Migdal returned to full-time research in physics at NYU in 2023, before joining the Institute for Advanced Study as a member in September, 2024.

== Scientific work ==

Migdal has made fundamental contributions to quantum field theory, quantum gravity and the study of turbulence.

As an undergraduate, Migdal and Alexander Polyakov worked out the theory of dynamical mass generation in gauge theories, now known as the Higgs mechanism, in late 1963, independently from Robert Brout, François Englert and Peter Higgs. This work ran counter to prevailing orthodoxy within the Soviet physics establishment, causing their paper, Spontaneous Breakdown of Strong Interaction Symmetry and Absence of Massless Particles, to be rejected by JETP in 1964 and 1965, before finally being accepted for publication in mid-1966.
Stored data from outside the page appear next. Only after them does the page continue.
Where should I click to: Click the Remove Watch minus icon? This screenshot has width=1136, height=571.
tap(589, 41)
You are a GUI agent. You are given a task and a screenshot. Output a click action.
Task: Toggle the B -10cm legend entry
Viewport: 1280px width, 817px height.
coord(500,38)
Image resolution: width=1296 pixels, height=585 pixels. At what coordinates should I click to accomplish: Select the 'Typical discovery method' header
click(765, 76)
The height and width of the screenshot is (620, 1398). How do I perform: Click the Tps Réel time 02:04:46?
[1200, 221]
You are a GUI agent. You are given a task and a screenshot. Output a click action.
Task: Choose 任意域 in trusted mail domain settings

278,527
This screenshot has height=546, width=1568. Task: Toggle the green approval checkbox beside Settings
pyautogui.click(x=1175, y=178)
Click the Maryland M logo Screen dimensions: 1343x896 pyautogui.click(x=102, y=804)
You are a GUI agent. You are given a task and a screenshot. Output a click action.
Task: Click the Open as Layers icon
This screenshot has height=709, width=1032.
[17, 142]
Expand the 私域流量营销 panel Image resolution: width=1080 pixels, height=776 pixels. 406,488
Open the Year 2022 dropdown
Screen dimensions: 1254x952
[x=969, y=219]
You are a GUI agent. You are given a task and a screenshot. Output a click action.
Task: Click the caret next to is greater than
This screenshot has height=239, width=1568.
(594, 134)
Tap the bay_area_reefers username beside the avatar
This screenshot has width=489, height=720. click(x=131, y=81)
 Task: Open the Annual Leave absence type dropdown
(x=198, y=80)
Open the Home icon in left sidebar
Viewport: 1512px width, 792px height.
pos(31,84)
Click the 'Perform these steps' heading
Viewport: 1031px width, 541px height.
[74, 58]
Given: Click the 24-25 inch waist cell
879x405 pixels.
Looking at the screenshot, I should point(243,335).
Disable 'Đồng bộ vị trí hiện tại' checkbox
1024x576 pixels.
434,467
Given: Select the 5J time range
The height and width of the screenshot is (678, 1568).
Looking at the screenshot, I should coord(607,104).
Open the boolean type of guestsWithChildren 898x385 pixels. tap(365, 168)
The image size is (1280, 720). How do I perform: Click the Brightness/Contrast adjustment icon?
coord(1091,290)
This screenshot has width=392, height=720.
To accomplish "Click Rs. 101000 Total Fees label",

Between 1967 and 1973, Migdal was active primarily in the area of critical phenomena and scale invariance and conformal field theory, beginning with his seminal paper from 1967 written with Vladimir Gribov connecting critical phenomena and quantum field theory. This work was subsequently developed by Migdal and Polyakov, working independently, into the Migdal–Polyakov conformal bootstrap, and was a precursor to the work for which Ken Wilson was awarded the Nobel Prize in 1982. The conformal bootstrap was further developed by Polyakov, Vyacheslav Rychkov and others into what is now recognized as the preferred quantitative microscopic theory for understanding critical phenomena.

Migdal's work from 1974 to 1980 was focused on quantum chromodynamics, starting with a paper from 1975 in which he was first to establish how asymptotic freedom could lead to quark confinement by employing a novel form of the renormalization group. This work was popularized by Ken Wilson and Leo Kadanoff and later became known as the “Migdal–Kadanoff bond-moving approximation,” with lasting application in solid-state physics. In 1979, Migdal developed an exact relationship between quark confinement and asymptotic freedom in the form of a nonperturbative equation for the Wilson loop, in collaboration with his student, Yuri Makeenko. This equation is now widely used in quantum chromodynamics to study quark confinement.

In 1980, Migdal found that matrix models could be applied to topological quantum field theories such as quantum gravity. Initial results obtained in collaboration with Vladimir A. Kazakov showed that a triangulated planar matrix model was exactly equivalent to a continuum model. In collaboration with David Gross, Migdal further developed this work in a widely cited paper from 1990, providing the first exact solution for 2D quantum gravity. Edward Witten and others later expanded and generalized the applicability of matrix models to topological field theories.

In the early 1990s, Migdal began studying the application of ideas from quantum field theory to the theory of turbulence, deriving in 1993 an exact loop equation for velocity circulation within a fluid. Working with Gregory Falkovich, Victor Gurarie and Vladimir. V. Lebedev, he developed a description of intermittency in nonlinear systems by means of instanton solutions of the stochastic differential equations.

Migdal returned to physics research in 2019, developing his earlier work on loop equations into a new approach for solving problems involving nonlinear physical flows.

Initially, this work focused on the problem of decaying turbulence, culminating in an exact solution in 2023, confirmed by both numerical and physical experiments in 2024. The underlying theory was subsequently extended to turbulence in passive-scalar mixing and magnetohydrodynamics.

In his most recent research, Migdal is applying loop calculus to find stochastic solutions to other phenomena involving gradient flow, such as Yang–Mills flow and color confinement.